= Touch probe =

Device for measuring the geometry of objects

Touch probes are tools used for precision measurements in CNC (Computer Numerical Control) machining processes. They work in a way similar to Coordinate-measuring devices. Probes are used to adjust different offsets when setting up a machining job. They can help make adjustments to tool lengths, diameter and length offsets as well as measuring various other workpiece dimensions. Probing systems can significantly reduce the time required for tool changes and adjustments in work-holding setups, and can streamline manufacturing processes.
==Usage and Types==
The capability for accurate and automatic measurements provided by touch probes is an important part of setting up unmanned operations in modern manufacturing environments.
Touch probes differ from a standalone coordinate-measuring machine in that they are typically used on the machine cutting materials. While commonly used in milling machines with automatic tool change systems, touch probes can also be manually swapped with cutting tools and are often paired with a CNC Milling Tool Height Setter for optimized performance.
===Types===

- Touch Probes - A sensor used to measure coordinates on a machine.
- Tool Length Sensor - A sensor used to set tool length offsets after a tool change.

===Operation===

In CNC machining, when something has been partially machined and needs more operations performed in a different position, it can be difficult to position the machine and restart operations in a needed location of the modified coordinates. For example, something needs to be flipped over to be machined on the opposite side. In this case, a probe can be put into the tool holder and programmed with G-code or other methods to touch off the work-piece, telling the machine where everything now is. After the machine knows everything's location, offsets are adjusted to start the next operation after the probe has been removed from the tool holder.

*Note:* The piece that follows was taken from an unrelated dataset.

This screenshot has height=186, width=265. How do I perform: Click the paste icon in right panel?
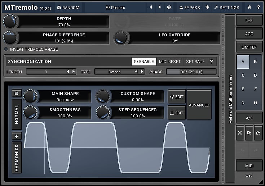coord(258,133)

The technology reduces manual measurement errors and also improves machining accuracy, speeds up the setup process, and enables more sophisticated and precise manufacturing capabilities.

==History==

The development of precision probes dates back to the 1920s with different mechanical touch devices, but significant advancements came with the advent of Coordinate Measuring Machines (CMM) in the late 1950s. This led to the creation of contact and non-contact probes, including mechanical triggers and scanning probes, as well as laser and optical video probes. Mechanical probes, the earliest form of precision measurement tools, rely on direct contact for measuring and are now rarely used due to their lower precision. Trigger probes, popularized by Renishaw in the 1970s, utilize pulse signals to determine contact point coordinates, offering precise measurements.